**Exercise:**
Rewrite the items in the part that opens with the line containing "Where should I click to: Click" and closes with the line containing "pyautogui.click(x=44, y=91)" as a JSON list of strings. Use one string per line, leave out blank lines, and include no lines outside that part.

Records from a pointing dataset:
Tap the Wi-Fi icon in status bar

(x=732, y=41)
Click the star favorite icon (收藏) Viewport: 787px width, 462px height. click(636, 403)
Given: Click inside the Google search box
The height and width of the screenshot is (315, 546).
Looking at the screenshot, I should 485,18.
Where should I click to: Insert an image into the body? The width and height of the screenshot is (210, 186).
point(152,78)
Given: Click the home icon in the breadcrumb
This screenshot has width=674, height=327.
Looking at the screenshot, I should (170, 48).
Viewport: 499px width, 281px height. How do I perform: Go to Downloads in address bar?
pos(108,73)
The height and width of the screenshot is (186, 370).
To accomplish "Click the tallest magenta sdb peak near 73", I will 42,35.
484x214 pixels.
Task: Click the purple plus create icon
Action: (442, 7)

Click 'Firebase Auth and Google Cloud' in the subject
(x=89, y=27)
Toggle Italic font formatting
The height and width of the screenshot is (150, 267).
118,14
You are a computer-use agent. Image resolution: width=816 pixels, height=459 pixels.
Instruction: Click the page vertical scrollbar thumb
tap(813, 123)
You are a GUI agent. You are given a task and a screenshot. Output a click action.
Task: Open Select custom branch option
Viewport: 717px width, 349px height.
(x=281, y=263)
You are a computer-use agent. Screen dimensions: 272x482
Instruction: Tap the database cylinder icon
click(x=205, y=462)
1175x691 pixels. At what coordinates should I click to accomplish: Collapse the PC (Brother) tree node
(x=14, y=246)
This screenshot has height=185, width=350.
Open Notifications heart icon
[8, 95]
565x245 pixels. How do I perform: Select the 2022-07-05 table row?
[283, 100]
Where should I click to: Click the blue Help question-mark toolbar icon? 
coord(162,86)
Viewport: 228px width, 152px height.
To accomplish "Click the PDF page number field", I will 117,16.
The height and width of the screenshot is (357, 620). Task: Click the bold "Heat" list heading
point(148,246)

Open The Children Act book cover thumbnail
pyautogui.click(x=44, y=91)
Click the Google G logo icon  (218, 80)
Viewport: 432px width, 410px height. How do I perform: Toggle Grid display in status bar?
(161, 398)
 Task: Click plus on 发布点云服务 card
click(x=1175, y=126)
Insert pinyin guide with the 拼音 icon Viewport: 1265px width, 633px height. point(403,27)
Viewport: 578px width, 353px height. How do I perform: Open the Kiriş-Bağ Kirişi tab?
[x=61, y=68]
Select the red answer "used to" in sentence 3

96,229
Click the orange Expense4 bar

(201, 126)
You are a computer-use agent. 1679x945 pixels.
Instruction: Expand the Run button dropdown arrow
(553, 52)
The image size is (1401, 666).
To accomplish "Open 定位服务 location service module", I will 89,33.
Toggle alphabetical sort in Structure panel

**Worked solution:**
[
  "Where should I click to: Click the blue Help question-mark toolbar icon? ",
  "coord(162,86)",
  "Viewport: 228px width, 152px height.",
  "To accomplish \"Click the PDF page number field\", I will 117,16.",
  "The height and width of the screenshot is (357, 620). Task: Click the bold \"Heat\" list heading",
  "point(148,246)",
  "Open The Children Act book cover thumbnail",
  "pyautogui.click(x=44, y=91)"
]